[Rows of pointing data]
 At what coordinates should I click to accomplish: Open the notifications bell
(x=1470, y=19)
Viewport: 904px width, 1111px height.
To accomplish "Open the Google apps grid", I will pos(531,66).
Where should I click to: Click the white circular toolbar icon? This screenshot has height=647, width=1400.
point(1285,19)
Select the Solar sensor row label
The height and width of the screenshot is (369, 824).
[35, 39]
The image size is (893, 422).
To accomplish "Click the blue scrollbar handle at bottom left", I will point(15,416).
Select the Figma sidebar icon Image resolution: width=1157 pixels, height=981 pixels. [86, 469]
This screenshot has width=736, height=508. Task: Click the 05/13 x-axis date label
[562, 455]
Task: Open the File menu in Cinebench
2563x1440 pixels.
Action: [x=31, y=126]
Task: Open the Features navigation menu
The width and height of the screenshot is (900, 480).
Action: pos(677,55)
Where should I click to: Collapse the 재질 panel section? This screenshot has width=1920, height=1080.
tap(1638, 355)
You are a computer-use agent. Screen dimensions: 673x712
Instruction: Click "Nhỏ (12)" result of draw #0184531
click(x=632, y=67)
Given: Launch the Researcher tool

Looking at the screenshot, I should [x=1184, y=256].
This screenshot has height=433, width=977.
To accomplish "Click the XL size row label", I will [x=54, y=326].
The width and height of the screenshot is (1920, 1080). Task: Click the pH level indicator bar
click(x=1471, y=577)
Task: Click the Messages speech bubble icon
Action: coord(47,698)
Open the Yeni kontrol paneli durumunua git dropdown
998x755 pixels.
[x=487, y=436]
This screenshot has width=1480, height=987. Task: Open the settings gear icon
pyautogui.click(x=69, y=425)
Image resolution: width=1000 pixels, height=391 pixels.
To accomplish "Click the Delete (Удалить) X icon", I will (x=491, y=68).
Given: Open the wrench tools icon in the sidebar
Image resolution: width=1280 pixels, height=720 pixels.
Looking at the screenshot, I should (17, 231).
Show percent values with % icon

### Task statement
Reproduce all of the data above word for word, line by line.

### Solution
 At what coordinates should I click to accomplish: Open the notifications bell
(x=1470, y=19)
Viewport: 904px width, 1111px height.
To accomplish "Open the Google apps grid", I will pos(531,66).
Where should I click to: Click the white circular toolbar icon? This screenshot has height=647, width=1400.
point(1285,19)
Select the Solar sensor row label
The height and width of the screenshot is (369, 824).
[35, 39]
The image size is (893, 422).
To accomplish "Click the blue scrollbar handle at bottom left", I will point(15,416).
Select the Figma sidebar icon Image resolution: width=1157 pixels, height=981 pixels. [86, 469]
This screenshot has width=736, height=508. Task: Click the 05/13 x-axis date label
[562, 455]
Task: Open the File menu in Cinebench
2563x1440 pixels.
Action: [x=31, y=126]
Task: Open the Features navigation menu
The width and height of the screenshot is (900, 480).
Action: pos(677,55)
Where should I click to: Collapse the 재질 panel section? This screenshot has width=1920, height=1080.
tap(1638, 355)
You are a computer-use agent. Screen dimensions: 673x712
Instruction: Click "Nhỏ (12)" result of draw #0184531
click(x=632, y=67)
Given: Launch the Researcher tool

Looking at the screenshot, I should [x=1184, y=256].
This screenshot has height=433, width=977.
To accomplish "Click the XL size row label", I will [x=54, y=326].
The width and height of the screenshot is (1920, 1080). Task: Click the pH level indicator bar
click(x=1471, y=577)
Task: Click the Messages speech bubble icon
Action: coord(47,698)
Open the Yeni kontrol paneli durumunua git dropdown
998x755 pixels.
[x=487, y=436]
This screenshot has width=1480, height=987. Task: Open the settings gear icon
pyautogui.click(x=69, y=425)
Image resolution: width=1000 pixels, height=391 pixels.
To accomplish "Click the Delete (Удалить) X icon", I will (x=491, y=68).
Given: Open the wrench tools icon in the sidebar
Image resolution: width=1280 pixels, height=720 pixels.
Looking at the screenshot, I should (17, 231).
Show percent values with % icon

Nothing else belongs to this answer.